Quali sfide ti prefiggi come nuova generazione?

Bisogna intanto cominciare ad evolversi dal punto di vista digitale e lo stiamo già facendo- anche se il nostro è un lavoro che non richiede troppo intervento informatico perché è composto in gran parte da un’attività manuale. Fino al Covid non c’era questa esigenza- normativamente il nostro lavoro gira su carta. Ora la novità che devo apportare è questa ed importante, perché si tratta di riscrivere tutta l’impostazione e l’infrastruttura informatica dell’azienda. É una sfida ambiziosa anche perché non l’abbiamo mai affrontata e spetteranno a me oneri ed onori, ma con l’ausilio dei partner efficaci si può sicuramente affrontare. Sarà un vero e proprio cambio di mentalità; evolversi sotto aspetti di commerciali non è facile ma si tratta pur sempre di business, ma un cambio organizzativo (come la digitalizzazione) è sicuramente più complesso- sono però fiducioso.

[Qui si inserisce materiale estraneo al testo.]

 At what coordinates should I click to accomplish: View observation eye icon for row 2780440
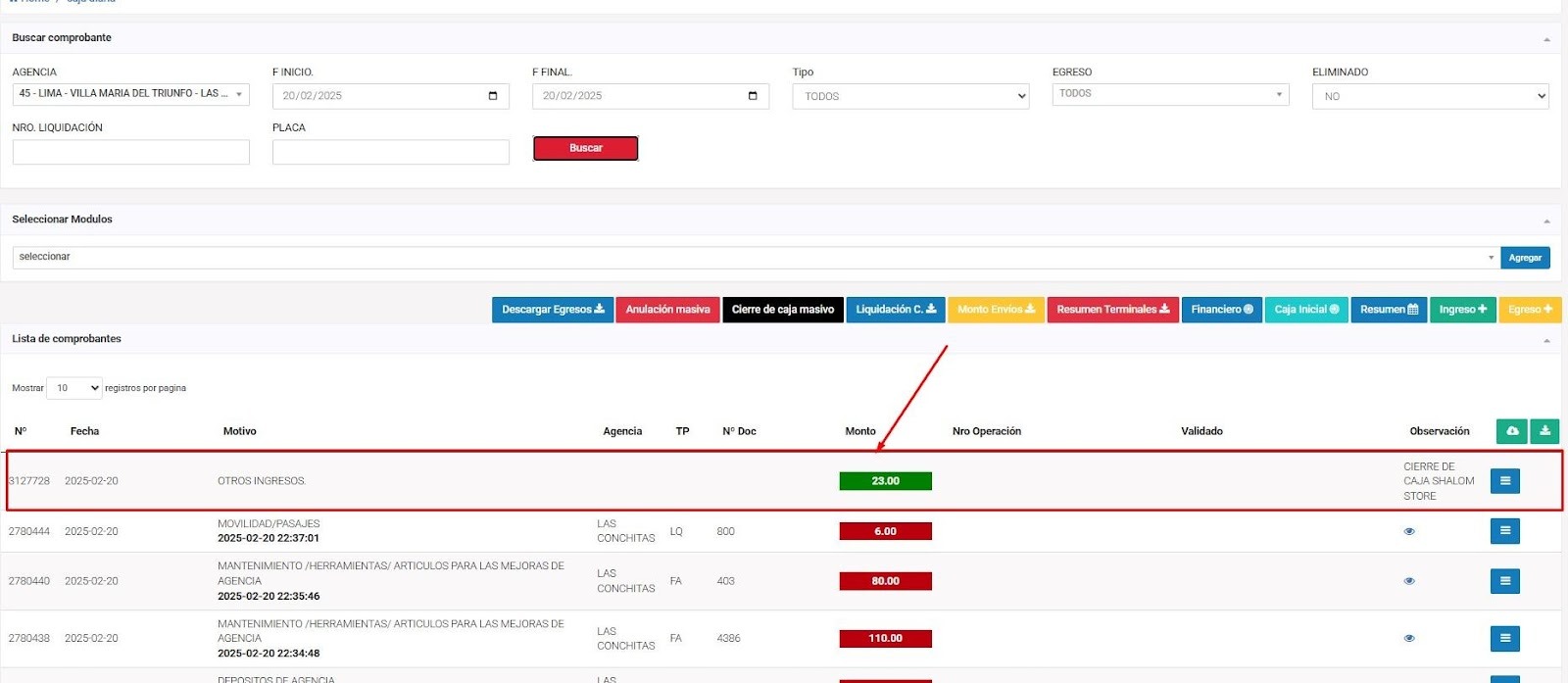[1409, 581]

A cosa punti per il futuro?

Attualmente mi voglio concentrare solo sull’azienda perché è impegnativo per me, a livello di energie e tempo, dedicarmi a fare bene qualcosa aldilà di questa. Lavoro in un’attività normativamente complessa, molto più che organizzativamente. C’è tantissimo da fare in Dife e la vecchia guardia ha bisogno anche di persone di famiglia in grado di assumersi incarichi e decisioni. Noi non siamo una multinazionale, restiamo nella nostra umiltà cercando di fare sempre meglio giorno dopo giorno- senza dimenticarci da dove siamo partiti. Avere visione e guardare avanti è fondamentale, ma bisogna anche mantenere i piedi per terra. L’imprenditore deve sapere dove puoi arrivare, ma anche conoscere i suoi limiti: se sbagli, non te rigiochi.